Gentile Ministro, invece di bloccare le progessioni e i passaggi al tempo pieno, io proporrei di diminuire, o individuare un importo massimo di indennità dei responsabili di servizio (in base agli abitanti del Comune), in quanto gli stessi percepiscono già lo stipendio più alto rispetto agli altri dipendenti, essendo di categoria superiore. (Sarebbe un risparmio per l’ente)

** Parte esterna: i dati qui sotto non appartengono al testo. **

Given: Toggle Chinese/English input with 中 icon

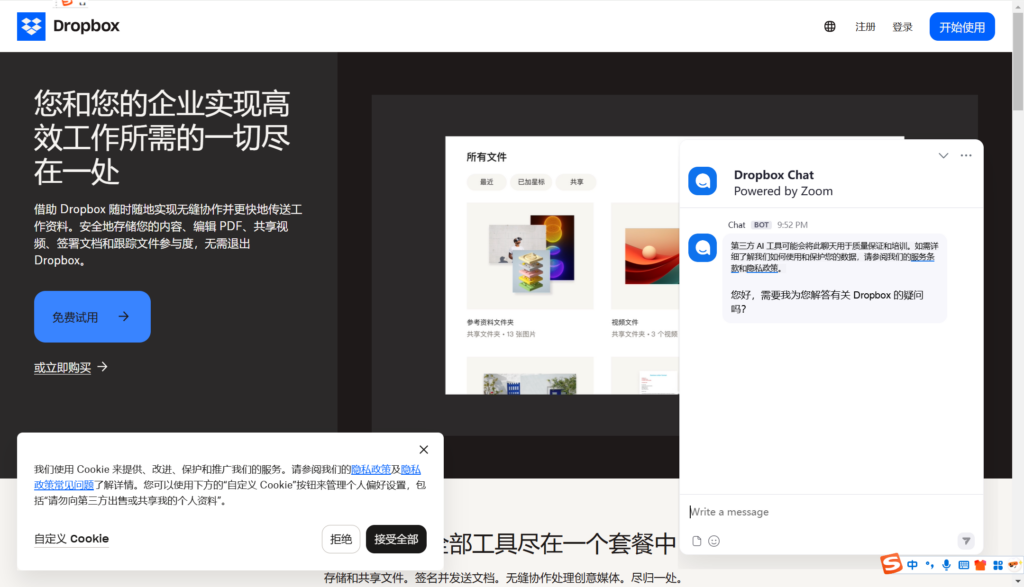Looking at the screenshot, I should [x=912, y=565].
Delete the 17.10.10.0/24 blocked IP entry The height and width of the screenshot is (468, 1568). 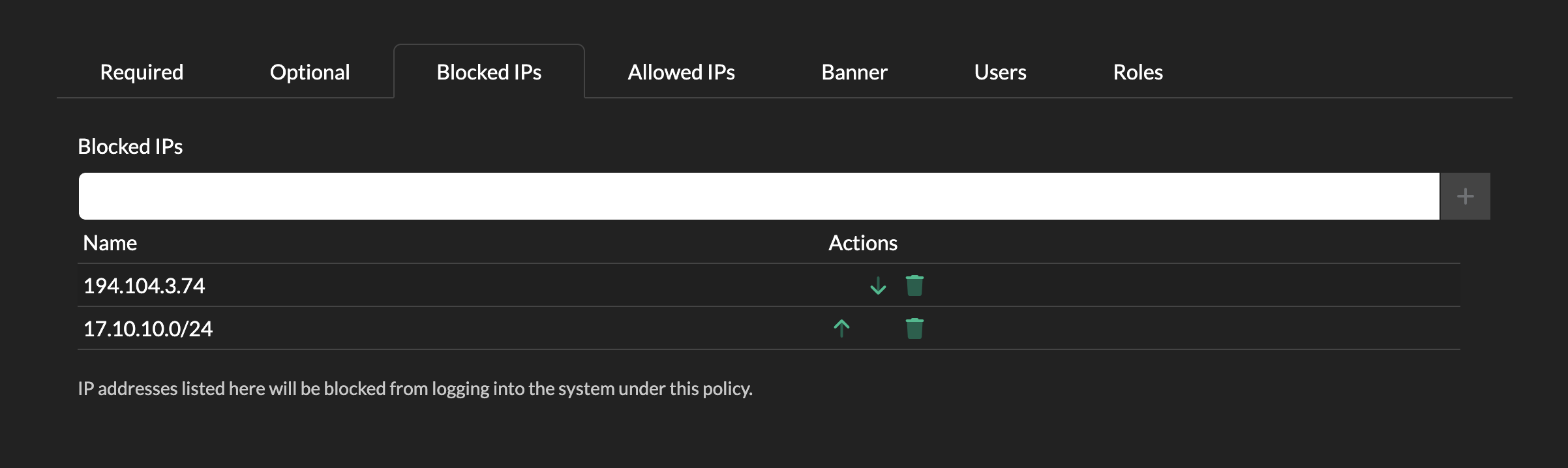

Nel mio Comune l’importo d’indennità viene stabilito in base alla “conoscenza/preferenze” tra dipendente e Amministrazione.
Distinti saluti.
egregio Ministro sarebbe ora di iniziare a fare sul serio verso la pubblica amministrazione, siamo stanchi delle parole, e’ ora di mettere un bel po’ di ordine. Nulla e’ cambiato dal decreto emesso tempo fa, i furbi continuano a non lavorare ed a mandare malattia, tutto in barba a quei poveri cristi che al contrario mandano avanti l’azienda Italia compresa la SANITA’. Dovrebbe a mio avviso esserci un ricambio di Dirigenza in ogni settore e servizio perche’ e’ da la che parte tutto. Il pesce puzza dalla capa. nadia
caro ministro, premetto che sono sempre con lei, chi non ha voglia di lavorare , a casa.
Le scrivo perchè abito vicino a lecco olginate per essere preciso, l’ ufficio postale dipende da calolziocorte, tutti gli anni a luglio e agosto ,il postino consegna la corrispondenza 1 volta sottolineo 1 volta la settimana, all’ ufficio postale non rispondono al telefono, da metà luglio mi reco 2 volte la settimana a ritirare la mia corrispondenza. se per lei questo è normale ok, altrimenti è possibile fare qualcosa?? grazie . felice bassano
Sig. Felice Bassano, Poste Italiane Spa E’ UNA SOCIETA’ PER AZIONI!!!!!! NON E’ UNA PUBBLICA AMMINISTRAZIONE!!!!!! BRUNETTA NON E’ COMPETENTE IN MERITO!!!!! Scriva piuttosto al Presidente del Consiglio d’Amministrazione di Poste Italiane Spa – Giovanni Ialongo – Viale Europa, 190 – 00144 Roma!!!!!!!!!!!!!!!!!